__Extract to read__
· · · · ·
As I reviewed maps online to plot our trip, I realized that I would be passing within miles of Brett and Kayla.  We had made a promise on the last visit to make every attempt to see each other once more before Alex's delivery.  I wanted to make good on that.  I panged when I went to doctor's visits, knowing that Kayla would have loved to have been there but distance just made it impossible to really share in my pregnancy aside from emails.  I would have felt comforted by more of her presence.  Thinking of her always brought me so much peace.   I asked them in an email if they could meet me for lunch.  I thought it would be nice to get some personal time in, just the 5 of us.  We were about to embark on such an important union between our families.  It seemed a shame not to give it more effort if we could.  They quickly agreed and we settled on a shopping mall that we both could locate and that was not far from their home.

I think I was more excited about the lunch than I was Disney.  I wanted to see them again.  In my mind, every email or invite was assurance to them that I was as committed as they were and that I wasn't going to back out.  I needed them to feel safe in that I had made my decision and it was final. 

Carli and I entered the mall that day and walked toward the restaurant that we agreed on.  I waddled down the long, echoing hall towards the eatery with a blathering toddler, asking a question every second about why we were and what we were going to do.  I was trying to spot them and her yammering was distracting me.  As we got closer, they stood up from the bench that they were sitting on. I saw their heads pop up from behind the greenery of the planters.  I was grateful that they'd located me first.  Their beaming smiles made me emotional as I choked back tears and just tried to look happy.  It was another reminder of the realness of what I was taking on.  It could feel so heavy on my heart sometimes.  The burden seemed to weigh down at inappropriate times.  I didn't want them to think that I was sad.   We hugged and paused for them to make small talk with Carli.  We made our way into the Rainforest-themed eatery that we thought we could tolerate and that my daughter would enjoy.  We were wrong.  Carli recoiled at the mechanical animals that would suddenly come to life following thunder and a pretend rainstorm. She coward in my lap with each episode.  I felt sorry for us all, we tried to make this fun for her but to little avail.  Brett was able to mildly entertain her with his attention and her ruffled feathers seemed to smooth so we could continue our visit.
· · · · ·
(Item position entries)

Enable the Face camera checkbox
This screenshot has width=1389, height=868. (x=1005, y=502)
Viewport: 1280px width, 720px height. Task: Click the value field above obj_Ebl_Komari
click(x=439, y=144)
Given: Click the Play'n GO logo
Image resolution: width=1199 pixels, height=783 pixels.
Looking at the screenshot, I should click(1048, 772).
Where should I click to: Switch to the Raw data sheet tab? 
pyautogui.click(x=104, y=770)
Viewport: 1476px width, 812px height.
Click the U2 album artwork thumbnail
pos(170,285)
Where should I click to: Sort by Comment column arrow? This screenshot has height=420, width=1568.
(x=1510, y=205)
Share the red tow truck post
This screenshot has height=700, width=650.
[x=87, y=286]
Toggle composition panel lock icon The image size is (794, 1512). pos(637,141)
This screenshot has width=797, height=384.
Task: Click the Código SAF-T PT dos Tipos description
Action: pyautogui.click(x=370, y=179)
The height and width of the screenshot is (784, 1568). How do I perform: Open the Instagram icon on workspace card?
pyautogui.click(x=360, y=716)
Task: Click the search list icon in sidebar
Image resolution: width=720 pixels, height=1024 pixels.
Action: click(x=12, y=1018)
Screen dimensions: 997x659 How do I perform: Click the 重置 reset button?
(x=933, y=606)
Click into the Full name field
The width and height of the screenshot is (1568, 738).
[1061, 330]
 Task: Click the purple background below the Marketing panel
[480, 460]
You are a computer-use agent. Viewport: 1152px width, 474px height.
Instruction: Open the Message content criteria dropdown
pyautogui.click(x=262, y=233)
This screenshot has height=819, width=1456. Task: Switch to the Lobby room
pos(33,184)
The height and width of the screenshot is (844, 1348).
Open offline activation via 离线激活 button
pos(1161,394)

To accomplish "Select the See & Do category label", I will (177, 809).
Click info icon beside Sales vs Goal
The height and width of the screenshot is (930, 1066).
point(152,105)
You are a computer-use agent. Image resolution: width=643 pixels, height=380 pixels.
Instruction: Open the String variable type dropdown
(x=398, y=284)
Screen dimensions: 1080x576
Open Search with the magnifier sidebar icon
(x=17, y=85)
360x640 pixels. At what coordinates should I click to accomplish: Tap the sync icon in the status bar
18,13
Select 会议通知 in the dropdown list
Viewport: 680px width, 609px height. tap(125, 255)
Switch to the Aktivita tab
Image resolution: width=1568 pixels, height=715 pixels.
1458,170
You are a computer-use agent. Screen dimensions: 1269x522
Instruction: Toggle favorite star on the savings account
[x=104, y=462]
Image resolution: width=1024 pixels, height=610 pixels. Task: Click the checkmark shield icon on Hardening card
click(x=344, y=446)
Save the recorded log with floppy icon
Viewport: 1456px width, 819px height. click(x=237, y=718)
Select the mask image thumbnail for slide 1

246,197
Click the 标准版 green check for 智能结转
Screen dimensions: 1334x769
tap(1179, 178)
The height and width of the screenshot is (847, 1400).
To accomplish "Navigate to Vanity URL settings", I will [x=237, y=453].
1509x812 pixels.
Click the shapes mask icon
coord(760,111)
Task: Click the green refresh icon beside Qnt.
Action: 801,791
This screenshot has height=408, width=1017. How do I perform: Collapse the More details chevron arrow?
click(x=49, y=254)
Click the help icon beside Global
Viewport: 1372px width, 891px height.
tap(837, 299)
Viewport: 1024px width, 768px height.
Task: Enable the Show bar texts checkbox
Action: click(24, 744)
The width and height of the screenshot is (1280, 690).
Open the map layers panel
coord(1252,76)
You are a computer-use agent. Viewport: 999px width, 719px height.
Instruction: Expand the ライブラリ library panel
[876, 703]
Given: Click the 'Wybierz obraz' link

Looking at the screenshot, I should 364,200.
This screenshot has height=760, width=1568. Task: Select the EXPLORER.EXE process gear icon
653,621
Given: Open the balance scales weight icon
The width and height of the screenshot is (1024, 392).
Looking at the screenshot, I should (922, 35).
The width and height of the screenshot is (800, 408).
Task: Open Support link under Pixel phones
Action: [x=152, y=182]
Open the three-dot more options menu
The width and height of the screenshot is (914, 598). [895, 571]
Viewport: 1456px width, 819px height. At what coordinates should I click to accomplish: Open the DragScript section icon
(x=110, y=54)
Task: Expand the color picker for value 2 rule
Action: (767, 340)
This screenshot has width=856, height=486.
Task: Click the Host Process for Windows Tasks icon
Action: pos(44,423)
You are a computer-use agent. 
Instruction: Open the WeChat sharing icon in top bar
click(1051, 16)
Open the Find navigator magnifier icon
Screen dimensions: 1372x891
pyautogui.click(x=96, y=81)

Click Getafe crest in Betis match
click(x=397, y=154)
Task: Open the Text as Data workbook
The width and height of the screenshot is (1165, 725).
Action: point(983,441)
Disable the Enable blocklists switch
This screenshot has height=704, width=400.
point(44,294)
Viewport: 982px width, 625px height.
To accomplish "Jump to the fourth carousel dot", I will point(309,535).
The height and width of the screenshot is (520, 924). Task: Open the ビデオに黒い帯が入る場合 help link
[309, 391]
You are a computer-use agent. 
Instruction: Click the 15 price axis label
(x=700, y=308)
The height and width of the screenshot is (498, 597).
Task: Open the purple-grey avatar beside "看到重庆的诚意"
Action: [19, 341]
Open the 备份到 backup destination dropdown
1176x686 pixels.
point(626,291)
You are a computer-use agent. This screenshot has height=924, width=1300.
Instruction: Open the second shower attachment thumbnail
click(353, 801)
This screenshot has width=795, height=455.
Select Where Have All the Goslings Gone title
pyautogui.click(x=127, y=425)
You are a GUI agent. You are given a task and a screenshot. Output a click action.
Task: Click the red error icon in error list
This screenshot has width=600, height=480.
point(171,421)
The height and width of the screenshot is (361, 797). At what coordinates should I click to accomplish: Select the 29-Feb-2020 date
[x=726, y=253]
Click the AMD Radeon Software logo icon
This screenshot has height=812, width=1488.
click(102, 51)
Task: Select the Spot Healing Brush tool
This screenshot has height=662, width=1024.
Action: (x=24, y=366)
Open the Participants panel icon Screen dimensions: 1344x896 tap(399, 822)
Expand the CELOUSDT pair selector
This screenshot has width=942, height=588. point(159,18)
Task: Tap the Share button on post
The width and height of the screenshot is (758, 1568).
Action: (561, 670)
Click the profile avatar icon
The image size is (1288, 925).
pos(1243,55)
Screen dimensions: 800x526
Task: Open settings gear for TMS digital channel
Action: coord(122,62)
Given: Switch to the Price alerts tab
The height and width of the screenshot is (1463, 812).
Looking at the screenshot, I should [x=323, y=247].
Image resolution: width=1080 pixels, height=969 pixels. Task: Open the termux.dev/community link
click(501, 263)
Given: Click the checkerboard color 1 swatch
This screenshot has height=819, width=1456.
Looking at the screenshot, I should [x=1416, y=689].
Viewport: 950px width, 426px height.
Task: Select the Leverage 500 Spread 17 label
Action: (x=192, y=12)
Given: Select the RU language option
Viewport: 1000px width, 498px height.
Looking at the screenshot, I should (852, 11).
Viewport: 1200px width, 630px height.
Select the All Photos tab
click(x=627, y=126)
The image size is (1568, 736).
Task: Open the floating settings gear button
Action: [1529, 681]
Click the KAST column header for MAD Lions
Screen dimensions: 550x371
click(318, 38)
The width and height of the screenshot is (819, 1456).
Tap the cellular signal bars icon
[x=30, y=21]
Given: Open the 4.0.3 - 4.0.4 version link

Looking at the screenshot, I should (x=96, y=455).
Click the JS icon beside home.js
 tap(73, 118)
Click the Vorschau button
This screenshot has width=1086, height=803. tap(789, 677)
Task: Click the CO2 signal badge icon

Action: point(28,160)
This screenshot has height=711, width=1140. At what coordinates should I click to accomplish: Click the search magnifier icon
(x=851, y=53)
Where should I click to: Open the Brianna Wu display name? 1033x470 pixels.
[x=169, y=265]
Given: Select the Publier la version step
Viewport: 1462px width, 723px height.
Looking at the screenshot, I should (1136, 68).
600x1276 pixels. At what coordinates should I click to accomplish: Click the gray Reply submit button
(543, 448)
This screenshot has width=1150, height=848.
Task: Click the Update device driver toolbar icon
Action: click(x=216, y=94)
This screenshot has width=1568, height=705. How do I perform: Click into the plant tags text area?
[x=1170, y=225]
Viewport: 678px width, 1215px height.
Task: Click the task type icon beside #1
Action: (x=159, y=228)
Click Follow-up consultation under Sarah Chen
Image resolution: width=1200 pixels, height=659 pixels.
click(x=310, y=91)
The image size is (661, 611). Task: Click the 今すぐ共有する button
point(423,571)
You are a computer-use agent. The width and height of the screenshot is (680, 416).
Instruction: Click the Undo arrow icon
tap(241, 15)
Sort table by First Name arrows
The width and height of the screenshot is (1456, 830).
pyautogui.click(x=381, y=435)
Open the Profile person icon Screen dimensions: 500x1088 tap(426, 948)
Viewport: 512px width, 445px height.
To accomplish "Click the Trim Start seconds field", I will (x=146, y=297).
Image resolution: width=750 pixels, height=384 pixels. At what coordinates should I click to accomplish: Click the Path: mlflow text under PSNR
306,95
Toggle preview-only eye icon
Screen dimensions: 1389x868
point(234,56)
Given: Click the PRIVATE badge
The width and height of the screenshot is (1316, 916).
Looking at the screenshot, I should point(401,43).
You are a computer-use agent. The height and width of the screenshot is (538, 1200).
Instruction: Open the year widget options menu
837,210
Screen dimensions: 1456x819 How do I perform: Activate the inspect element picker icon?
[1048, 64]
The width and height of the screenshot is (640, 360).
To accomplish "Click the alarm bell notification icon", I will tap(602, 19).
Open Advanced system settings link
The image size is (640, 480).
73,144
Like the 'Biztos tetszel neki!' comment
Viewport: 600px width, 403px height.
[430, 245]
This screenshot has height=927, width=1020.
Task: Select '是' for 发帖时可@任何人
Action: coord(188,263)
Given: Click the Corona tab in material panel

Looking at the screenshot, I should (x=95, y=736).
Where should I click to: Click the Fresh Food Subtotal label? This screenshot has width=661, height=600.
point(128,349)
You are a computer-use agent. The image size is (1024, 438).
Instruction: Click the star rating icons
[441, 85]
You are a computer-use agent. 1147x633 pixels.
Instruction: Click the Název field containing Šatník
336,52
· · · · ·
__Exercise tasks__
(A) Answer these questions about the mall lunch account, one answer per line:
(i) Where did the two parties agree to meet?
(ii) What were Brett and Kayla sitting on before they stood up?
(iii) What made Carli recoil inside the restaurant?
(B) Please extract everything from the first line of the records down to the line containing "(x=398, y=284)", keeping both ends, and repeat those lines exactly.

__Responses to the exercise__
(A)
(i) At a shopping mall that both could locate and that was not far from Brett and Kayla's home.
(ii) A bench.
(iii) The mechanical animals that would suddenly come to life following thunder and a pretend rainstorm.

(B)
Enable the Face camera checkbox
This screenshot has width=1389, height=868. (x=1005, y=502)
Viewport: 1280px width, 720px height. Task: Click the value field above obj_Ebl_Komari
click(x=439, y=144)
Given: Click the Play'n GO logo
Image resolution: width=1199 pixels, height=783 pixels.
Looking at the screenshot, I should click(1048, 772).
Where should I click to: Switch to the Raw data sheet tab? 
pyautogui.click(x=104, y=770)
Viewport: 1476px width, 812px height.
Click the U2 album artwork thumbnail
pos(170,285)
Where should I click to: Sort by Comment column arrow? This screenshot has height=420, width=1568.
(x=1510, y=205)
Share the red tow truck post
This screenshot has height=700, width=650.
[x=87, y=286]
Toggle composition panel lock icon The image size is (794, 1512). pos(637,141)
This screenshot has width=797, height=384.
Task: Click the Código SAF-T PT dos Tipos description
Action: pyautogui.click(x=370, y=179)
The height and width of the screenshot is (784, 1568). How do I perform: Open the Instagram icon on workspace card?
pyautogui.click(x=360, y=716)
Task: Click the search list icon in sidebar
Image resolution: width=720 pixels, height=1024 pixels.
Action: click(x=12, y=1018)
Screen dimensions: 997x659 How do I perform: Click the 重置 reset button?
(x=933, y=606)
Click into the Full name field
The width and height of the screenshot is (1568, 738).
[1061, 330]
 Task: Click the purple background below the Marketing panel
[480, 460]
You are a computer-use agent. Viewport: 1152px width, 474px height.
Instruction: Open the Message content criteria dropdown
pyautogui.click(x=262, y=233)
This screenshot has height=819, width=1456. Task: Switch to the Lobby room
pos(33,184)
The height and width of the screenshot is (844, 1348).
Open offline activation via 离线激活 button
pos(1161,394)

To accomplish "Select the See & Do category label", I will (177, 809).
Click info icon beside Sales vs Goal
The height and width of the screenshot is (930, 1066).
point(152,105)
You are a computer-use agent. Image resolution: width=643 pixels, height=380 pixels.
Instruction: Open the String variable type dropdown
(x=398, y=284)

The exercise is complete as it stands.